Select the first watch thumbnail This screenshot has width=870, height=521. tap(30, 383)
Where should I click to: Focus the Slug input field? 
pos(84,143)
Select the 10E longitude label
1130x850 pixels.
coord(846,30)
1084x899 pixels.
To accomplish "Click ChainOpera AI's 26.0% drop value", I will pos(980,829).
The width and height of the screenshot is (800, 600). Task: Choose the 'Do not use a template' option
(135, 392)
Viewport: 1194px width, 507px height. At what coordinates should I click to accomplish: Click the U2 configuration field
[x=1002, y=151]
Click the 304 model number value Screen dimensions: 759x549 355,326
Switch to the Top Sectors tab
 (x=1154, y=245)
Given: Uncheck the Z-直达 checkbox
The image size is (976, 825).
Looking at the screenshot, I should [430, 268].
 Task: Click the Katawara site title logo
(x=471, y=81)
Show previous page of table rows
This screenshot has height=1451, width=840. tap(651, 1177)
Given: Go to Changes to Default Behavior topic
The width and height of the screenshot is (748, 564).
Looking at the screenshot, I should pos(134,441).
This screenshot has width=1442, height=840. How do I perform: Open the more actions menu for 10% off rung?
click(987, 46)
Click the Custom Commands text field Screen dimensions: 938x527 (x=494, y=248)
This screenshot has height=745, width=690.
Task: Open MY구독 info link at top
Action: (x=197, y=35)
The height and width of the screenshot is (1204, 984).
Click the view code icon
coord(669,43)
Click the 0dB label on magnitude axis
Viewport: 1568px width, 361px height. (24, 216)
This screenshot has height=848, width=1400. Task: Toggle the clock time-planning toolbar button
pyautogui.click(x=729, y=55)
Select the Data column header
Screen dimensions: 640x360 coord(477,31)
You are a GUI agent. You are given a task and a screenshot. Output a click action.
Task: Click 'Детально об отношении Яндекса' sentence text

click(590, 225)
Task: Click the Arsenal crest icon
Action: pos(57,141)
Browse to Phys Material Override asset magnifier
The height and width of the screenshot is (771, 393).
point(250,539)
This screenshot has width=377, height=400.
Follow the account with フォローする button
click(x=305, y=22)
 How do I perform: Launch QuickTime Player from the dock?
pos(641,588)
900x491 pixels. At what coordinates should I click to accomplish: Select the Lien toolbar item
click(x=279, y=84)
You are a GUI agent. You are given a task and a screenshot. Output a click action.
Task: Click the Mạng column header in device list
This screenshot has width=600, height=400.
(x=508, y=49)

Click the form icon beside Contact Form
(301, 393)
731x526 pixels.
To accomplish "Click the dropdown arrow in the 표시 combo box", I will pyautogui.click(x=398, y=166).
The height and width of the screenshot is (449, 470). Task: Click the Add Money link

◆ ◆ ◆ ◆

Task brief >>
Where a line of the data holds "will", show that line.

Answer to this problem >>
To accomplish "Click ChainOpera AI's 26.0% drop value", I will pos(980,829).
To accomplish "Click the dropdown arrow in the 표시 combo box", I will pyautogui.click(x=398, y=166).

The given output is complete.